Today was an elite day to top all elite days. Two events of great awesomeness defined it. I'm on a very strong endorphine high atm so I might not be completely lucid, but here's my best account:
I got up this morning and started trolling a blog where I was picking fights with people earlier. One of the regular readers told me to "grow up", another one called me "creepy" and the site administrator himself called me "self-absorbed".
It so happens that I was looking at the page in lynx earlier and since lynx isn't an extremely advanced web browser by any means, I stumbled on a whole crapload of
spam injected into every page, which was hidden by tricks that lynx doesn't understand. 72 friggen kilobytes of it.
I told the admin about this and I expected a sheepish "gee thanks" but instead he said "f— you". He would pay for his negligence, because I had already told their provider's abuse specialist that the page was spamming and when I went to troll some more, I suddenly found that the page was suspended. I gots proof. (The blog name is immaterial and I don't want you getting involved in my nasty slugfests)

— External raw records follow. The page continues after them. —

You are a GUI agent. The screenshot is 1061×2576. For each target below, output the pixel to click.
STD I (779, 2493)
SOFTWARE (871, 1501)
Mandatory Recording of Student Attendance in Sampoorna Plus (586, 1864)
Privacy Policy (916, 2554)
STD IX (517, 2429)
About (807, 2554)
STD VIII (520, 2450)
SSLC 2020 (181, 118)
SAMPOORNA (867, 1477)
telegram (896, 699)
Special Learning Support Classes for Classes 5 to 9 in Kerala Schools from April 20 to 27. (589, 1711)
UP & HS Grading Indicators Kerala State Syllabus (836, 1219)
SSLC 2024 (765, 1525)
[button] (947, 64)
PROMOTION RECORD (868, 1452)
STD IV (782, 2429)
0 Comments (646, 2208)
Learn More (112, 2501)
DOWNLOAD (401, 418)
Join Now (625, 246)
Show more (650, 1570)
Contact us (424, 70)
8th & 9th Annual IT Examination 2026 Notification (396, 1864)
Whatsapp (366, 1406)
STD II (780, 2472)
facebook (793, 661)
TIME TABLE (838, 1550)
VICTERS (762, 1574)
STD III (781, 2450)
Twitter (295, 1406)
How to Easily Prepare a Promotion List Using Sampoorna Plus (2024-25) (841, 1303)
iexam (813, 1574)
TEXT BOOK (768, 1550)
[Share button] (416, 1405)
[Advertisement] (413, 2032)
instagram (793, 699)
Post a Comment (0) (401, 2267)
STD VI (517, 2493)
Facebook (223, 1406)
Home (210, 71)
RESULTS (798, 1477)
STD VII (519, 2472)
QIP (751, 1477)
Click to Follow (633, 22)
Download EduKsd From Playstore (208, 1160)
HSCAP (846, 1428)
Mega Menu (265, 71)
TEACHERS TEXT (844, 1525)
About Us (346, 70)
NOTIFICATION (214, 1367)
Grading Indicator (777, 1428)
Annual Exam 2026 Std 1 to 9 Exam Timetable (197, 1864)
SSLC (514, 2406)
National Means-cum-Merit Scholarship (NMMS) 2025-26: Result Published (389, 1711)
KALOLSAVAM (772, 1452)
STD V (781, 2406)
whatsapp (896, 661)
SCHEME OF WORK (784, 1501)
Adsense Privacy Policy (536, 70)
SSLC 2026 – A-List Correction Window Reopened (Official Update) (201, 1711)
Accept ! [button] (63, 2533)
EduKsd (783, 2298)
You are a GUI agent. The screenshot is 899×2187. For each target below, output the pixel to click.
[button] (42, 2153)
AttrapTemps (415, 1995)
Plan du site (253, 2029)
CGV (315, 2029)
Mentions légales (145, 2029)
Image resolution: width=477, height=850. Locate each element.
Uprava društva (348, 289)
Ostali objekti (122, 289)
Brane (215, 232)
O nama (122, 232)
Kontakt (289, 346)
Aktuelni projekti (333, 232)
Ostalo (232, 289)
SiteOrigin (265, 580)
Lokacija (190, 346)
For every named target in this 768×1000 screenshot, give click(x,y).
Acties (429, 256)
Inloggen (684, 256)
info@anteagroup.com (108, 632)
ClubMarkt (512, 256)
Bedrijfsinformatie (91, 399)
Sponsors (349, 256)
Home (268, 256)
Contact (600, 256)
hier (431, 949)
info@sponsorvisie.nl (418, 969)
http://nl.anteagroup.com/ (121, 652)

http://i29.tinypic.com/2ecordg.png PWND IN THE FACE. I knew I would find legal ways of taking vengeance on people who have wronged me in my life, but I never knew the opportunity would present itself so soon. If the site comes back online again, cool: I can troll some more, and if it doesn't, cool:
you lost and I won.
The other awesome thing that happened was when I checked the status of an interlibrary loan at the Allentown Public Library. I asked for
Artificial Intelligence: A Modern Approach (co-written by the great Peter Norvig, who is a Google engineer and has very similar taste in software as me) and they said "uhhhh we don't usually loan textbooks" and "uhhhh there are so few libraries around here that have it".
BULLS—. Lehigh University and Muhlenberg College—which are each within about ten miles of the Allentown Public Library—both have it. I knew it was only $25 to get a patron card at Muhlenberg, so I headed over that way and instead I ended up checking out
The Elements of Artificial Intelligence Using Common Lisp and
Neural Network Architectures: An Introduction, which is a weird twist of fate. The first one should be very readable because it uses a programming language to illustrate points—which is just as clear as using diagrams—and the other one might be conceptually harder, but most of the mathematical content is surprisingly pretty easy. Chapter 4 has, uhh, derivatives.
I got lost on the way back, but now the route is clear in my head. All told, I think I walked somewhere between 13 and 15 miles today. I've got a blister, I have salty grit all over my skin, my right knee and ankle both feel like s— and I'm still parched, but it was a pretty cool day.
I probably should have just lied about needing the Norvig book for a class, but oh well. Autism for the lose, sometimes. I really like Muhlenberg's library a lot more and, in fact, I am probably going to buy a new copy of one of my favorite graph theory texts and donate it to them, because they don't have that one. In general, Muhlenberg is pretty cool because I hang out in the theater when my dad is in plays there and the actors are nice. That is to say, they understand me, which is a lot more than I can say for most of the students at the place I currently attend. Lehigh is on the same tier as Muhlenberg, although it is an engineering rather than a liberal arts school, so I hope I can continue my education there and look forward to it doubly. I realized that I can cope with the world much better as an adult than as a child and I have to say I am genuinely pleased with this fact.
Oh yeah and I saw the Spanish weekday 'Viernes' on a sign when I was walking around today—downtown Allentown is very ethnic—and correctly guessed that it stood for 'Friday' because 'Viernes' sounds like 'Venus' and the Saxon/Norse equivalent for that goddess is 'Frigga', after whom 'Friday' is named. I rule.